(Collected data)
════════

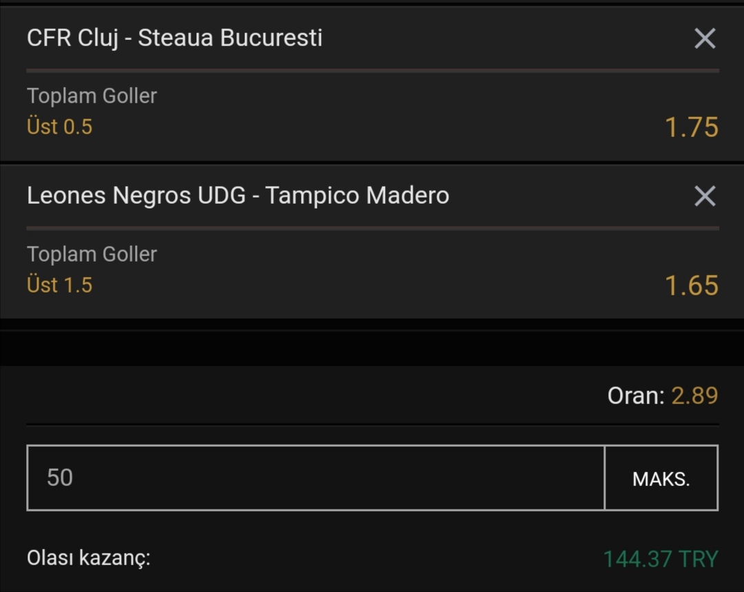The height and width of the screenshot is (592, 744).
Task: Click the 144.37 potential winnings amount
Action: click(638, 559)
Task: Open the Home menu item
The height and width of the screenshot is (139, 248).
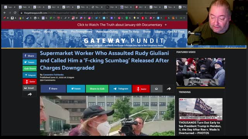Action: [x=36, y=32]
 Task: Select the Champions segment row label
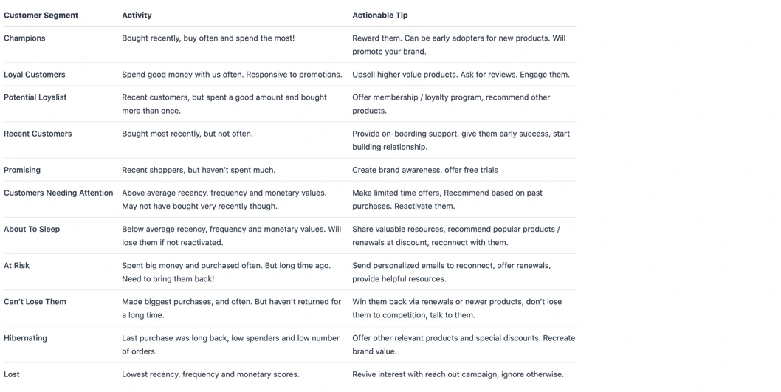tap(24, 38)
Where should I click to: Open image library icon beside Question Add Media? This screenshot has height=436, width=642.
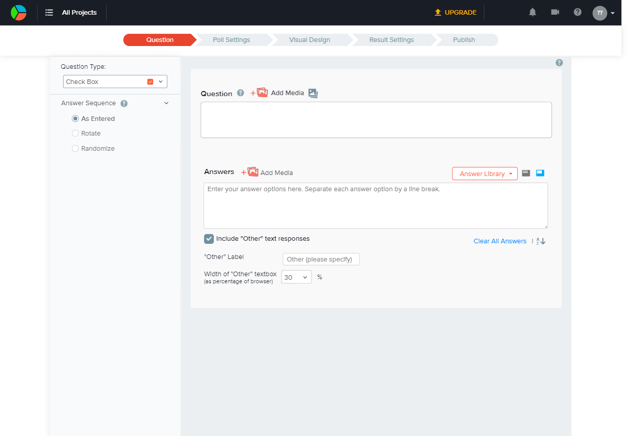(x=313, y=93)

════════

A faithful copy is needed of the lines from the one containing "Where should I" through the last line of the data above, with pictures left out.

Where should I click to: Open image library icon beside Question Add Media? This screenshot has height=436, width=642.
(x=313, y=93)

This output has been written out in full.